* [Task goal] When you copy the material below, keep every line exact and leave each picture out.
+++
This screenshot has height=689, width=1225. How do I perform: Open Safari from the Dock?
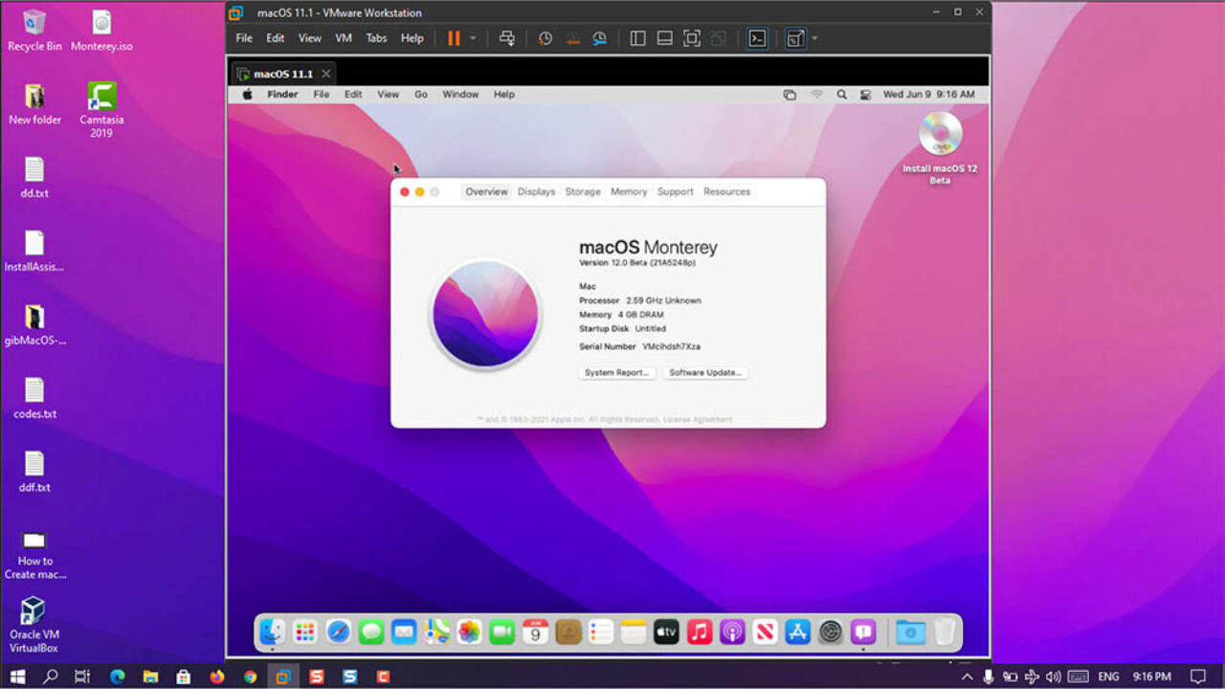pyautogui.click(x=339, y=632)
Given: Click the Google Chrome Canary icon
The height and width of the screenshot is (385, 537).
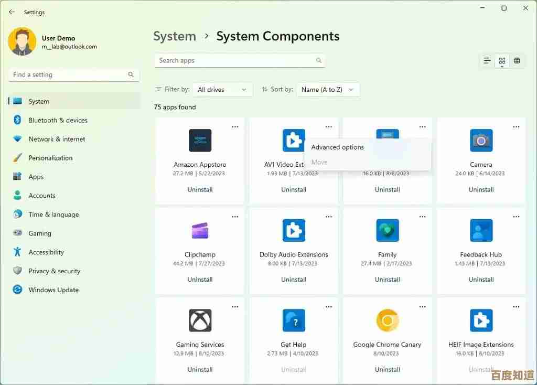Looking at the screenshot, I should pyautogui.click(x=388, y=320).
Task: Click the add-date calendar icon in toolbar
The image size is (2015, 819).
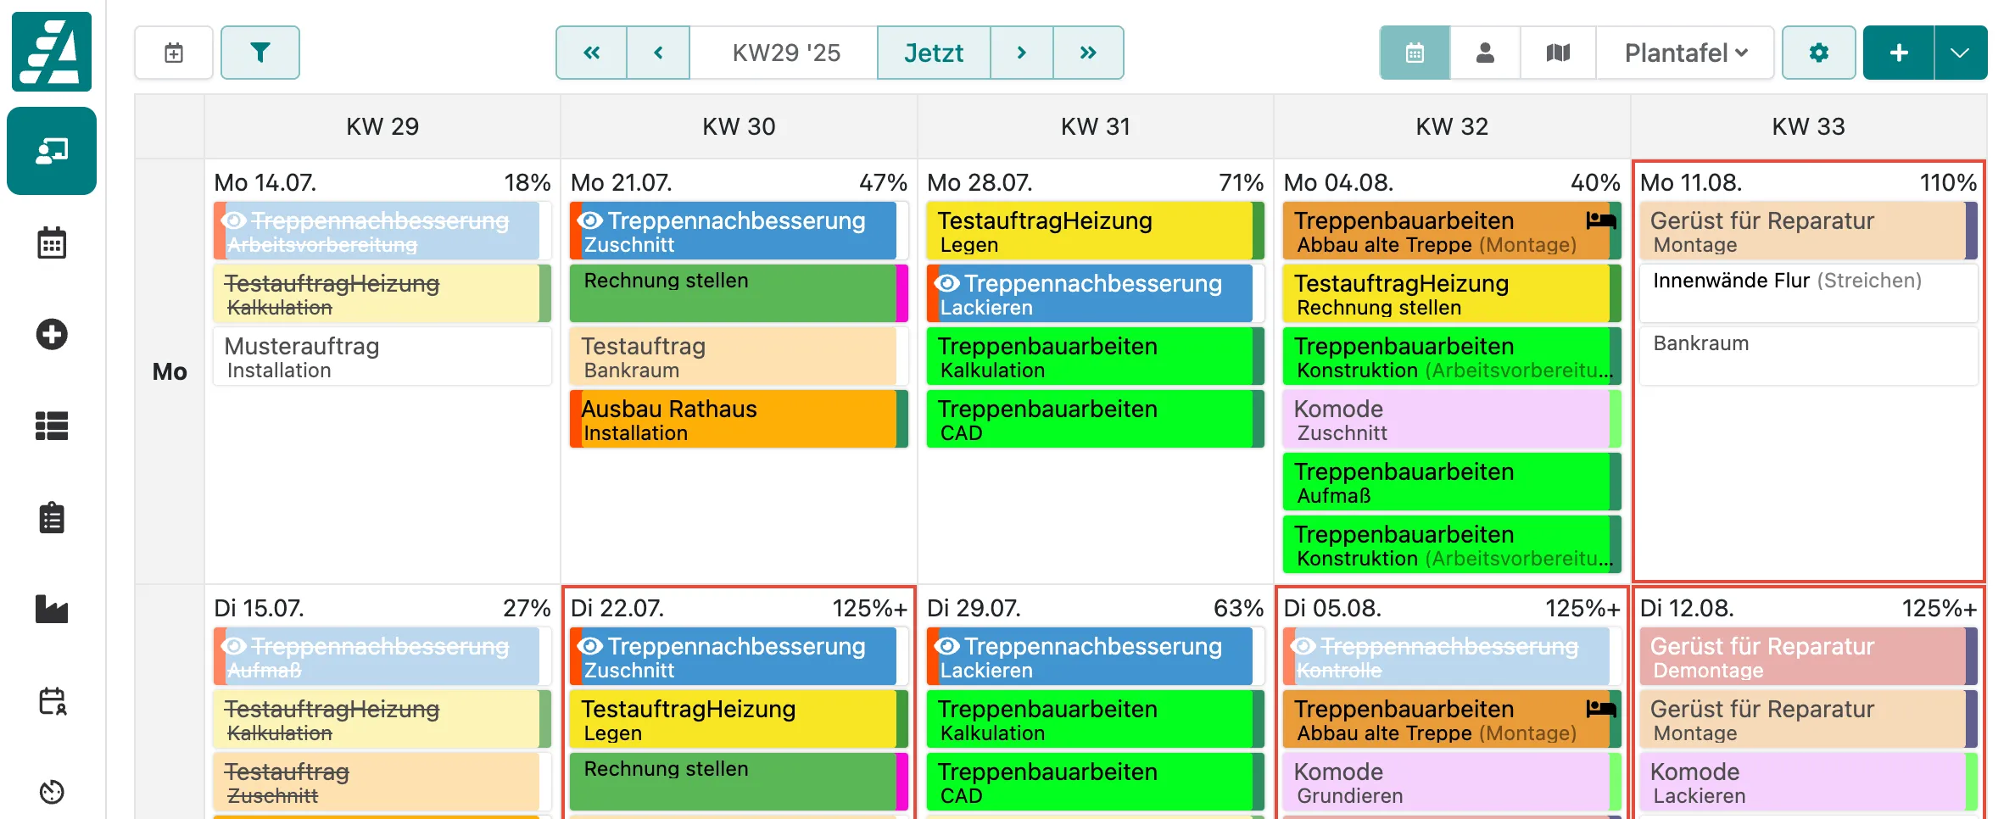Action: (x=174, y=53)
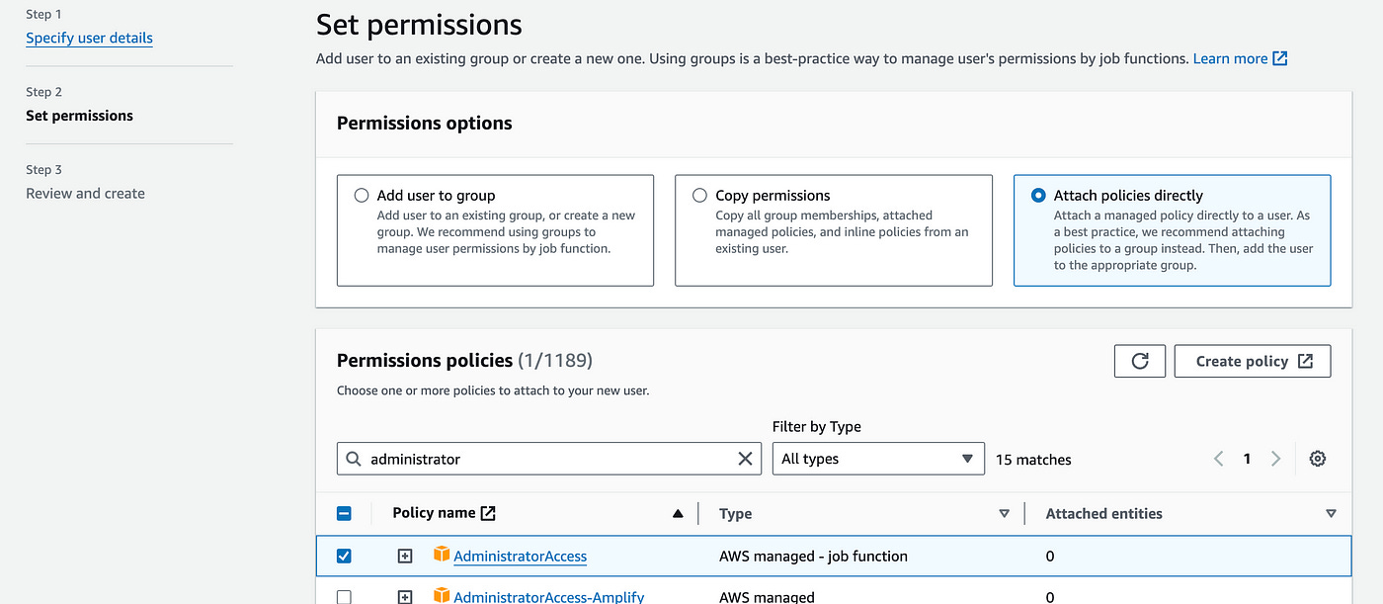Expand the AdministratorAccess policy details
This screenshot has height=604, width=1383.
[x=405, y=556]
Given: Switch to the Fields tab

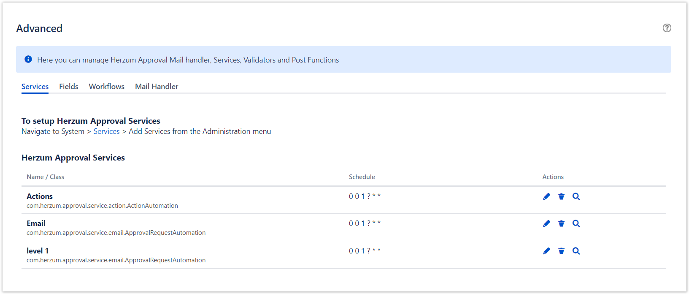Looking at the screenshot, I should click(69, 87).
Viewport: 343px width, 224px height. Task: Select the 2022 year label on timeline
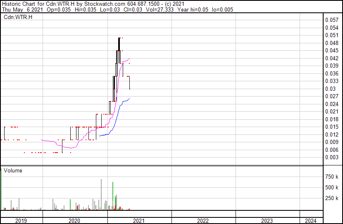203,220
+++
* [Answer section]
This screenshot has height=689, width=1225. How do I perform: Open Safari from the Dock?
pyautogui.click(x=339, y=632)
Given: Click the Google Chrome Canary icon
The height and width of the screenshot is (385, 537).
Looking at the screenshot, I should pyautogui.click(x=388, y=320).
Task: Click the add-date calendar icon in toolbar
The image size is (2015, 819).
Action: (x=174, y=53)
Expand the AdministratorAccess policy details
This screenshot has height=604, width=1383.
[x=405, y=556]
Given: Switch to the Fields tab

Looking at the screenshot, I should click(69, 87).
Viewport: 343px width, 224px height. Task: Select the 2022 year label on timeline
203,220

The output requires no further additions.